As Primeiras (2025), de Adriana Yañez
Hoje ele vem ganhando espaço em competições como Olimpíadas e campeonatos próprios, incluindo uma Copa do Mundo, e também ganha visibilidade com transmissão dos jogos na TV aberta e a cabo. Ganha espaço também no coração dos torcedores. Mas você sabia que durante décadas o futebol feminino foi proibido por lei no Brasil? Entre a ditadura do Estado Novo Varguista dos anos 1940 e o fim da ditadura militar em 1985, a prática do esporte por mulheres era proibida por ser “um esporte incompatível com a natureza da mulher e prejudicial à maternidade”. Jornais da época estampavam manchetes alegando que “o football (sic) mata a graça da mulher”, segundo especialistas sempre do sexo masculino.
O decreto datado de 1941 matou as 15 equipes de futebol que existiam no país. Em 1988, um novo time pôde finalmente ser formado, majoritariamente por mulheres negras e suburbanas — nenhuma ênfase pejorativa nesses termos, apenas jogando a real. Isso significa que as pioneiras do esporte ainda estão aí, com menos de 70 anos, e disponíveis para contar diretamente suas histórias.

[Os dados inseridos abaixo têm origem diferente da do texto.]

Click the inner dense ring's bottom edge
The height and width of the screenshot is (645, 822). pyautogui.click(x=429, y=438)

Marilza vende salgados na rua, mas na época era chamada de Pelezinha. Marisa treina um time de futebol de meninos, e na época não obteve apoio do pai para jogar. Maria Lucia, ou Fia, tem uma vendinha e na época dava entrevistas para jornalistas curiosos sobre seu estado civil. Rosilane, ou Fanta (imagem abaixo), hoje também treina pequenos jogadores, mas na época dividiu apartamento com outras futebolistas de origens distintas, que acabaram virando sua família. O mesmo caminho como treinadora foi trilhado por Leda, com a diferença de que seu time é de meninas. Essas cinco ex-futebolistas são o foco do documentário “As Primeiras”, e são filmadas tanto separadamente quanto em encontros cheios de nostalgia.

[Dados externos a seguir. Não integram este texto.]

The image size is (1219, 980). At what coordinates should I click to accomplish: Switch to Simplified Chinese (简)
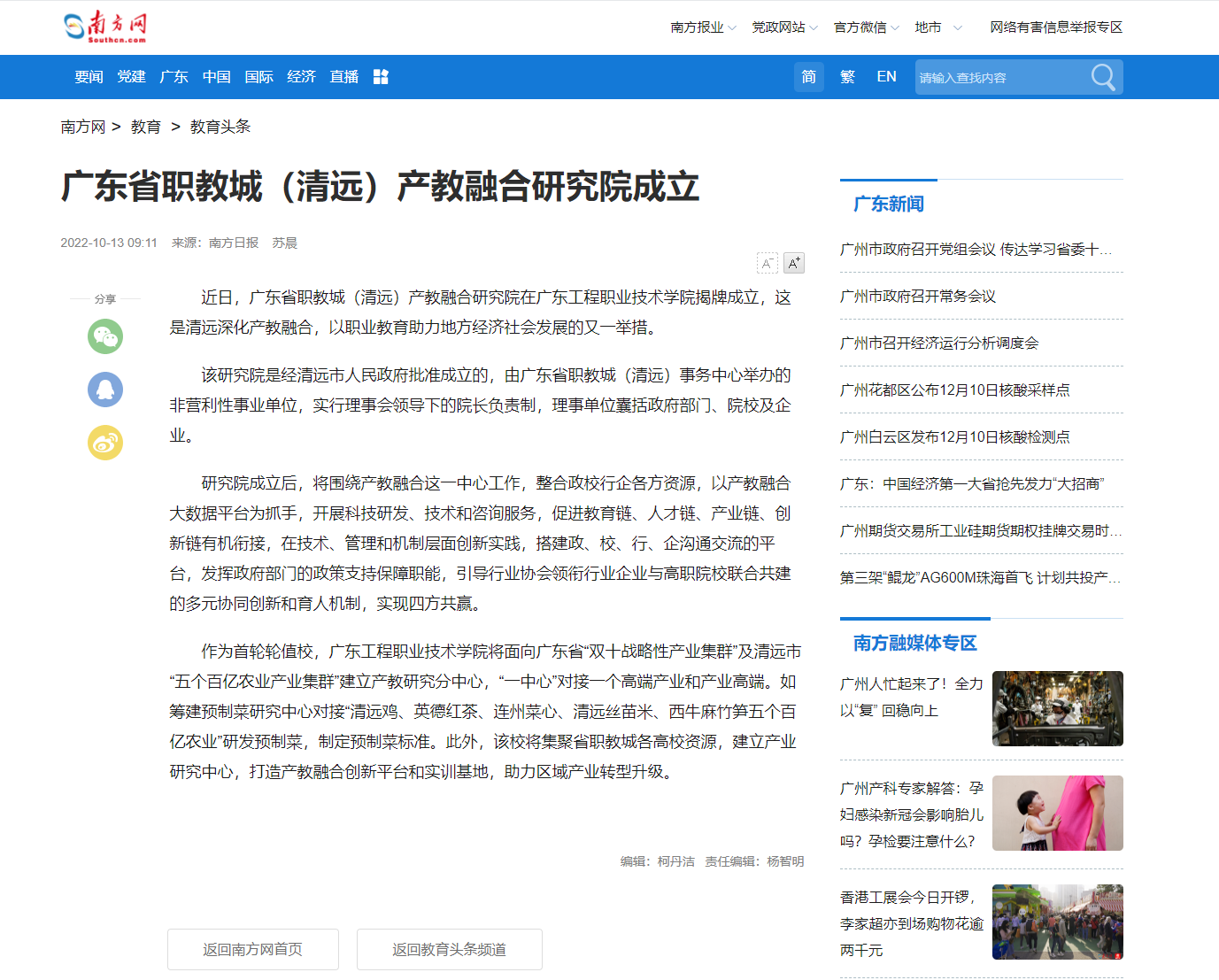[x=808, y=77]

O preconceito contra as mulheres que jogavam futebol era comumente destilado na imprensa esportiva, não necessariamente por maldade mas muitas vezes por falta de noção, como com a declaração de que “não estamos vendo em campo muitas “gatinhas”. As mais bonitas abandonam o futebol na primeira”. Também talvez por uma falha no entendimento, as jogadoras recebiam uniformes desconfortáveis, com mangas muito longas. Faziam isso porque eram os exagerados anos 80 ou para mostrar pouco do corpo das moças? O documentário nunca deixa isso claro.
Algumas das jogadoras passaram pelo time do Bangu, propriedade do bicheiro Castor de Andrade. O jogo do bicho foi criado em 1892 pelo fundador do Zoológico do Rio de Janeiro para atrair mais visitantes para o local. A alta ocorrência de apostas envolvendo o novo jogo levou à sua proibição parcial em 1895 e total em 1946, quando foram proibidos todos os jogos de azar no país. Mesmo assim, o jogo subsistia principalmente no Rio e era até tema de filme, com a chanchada “…E o Bicho Não Deu” de 1958 com a dupla Ankito e Grande Otelo. Mas os bicheiros só começaram a ficar ricos mesmo durante a ditadura militar, envolvidos em esquemas corruptos ao lado de autoridades políticas e policiais, enquanto as escolas de samba que os bicheiros comandavam faziam sambas-enredo elogiando o regime.
Assim como os primeiros futebolistas, as primeiras jogadoras não ficaram ricas com o esporte — enriqueceram terceiros. Na verdade, quando fizeram um movimento exigindo direitos, começaram a não ser mais convocadas para jogar. Ademais, tinham outras preocupações: Marilza, por exemplo, relata sua luta contra o vício em drogas, tornada menos solitária graças à família, Deus e os amigos.
Se “As Primeiras” padece de algum mal, é da falta de foco. Não há um motivo por trás da filmagem que não seja reunir as ex-jogadoras e deixá-las falar livremente. Assim, não se tece uma trama única, mas sim são apresentadas reminiscências cheias de bom humor, ao invés de se fazer um documentário panfletário sobre as dificuldades de ser uma mulher jogadora de futebol no Brasil. Assim, mais que um filme sobre futebol, “As Primeiras” acaba sendo um filme sobre amizade.
A comparação com os jogadores de futebol masculino, na época tricampeão do mundo, era inevitável. Estamos há mais de 20 anos em busca do hexa, mas a comparação persiste. O país do futebol não precisa focar apenas nos 22 marmanjos correndo atrás de uma bola, como acontecia sempre há muito tempo. O público do esporte só tem a ganhar se voltar sua atenção para os jogos de futebol feminino e honrar nossas pioneiras já é um passo em direção à reparação histórica que elas e o esporte merecem.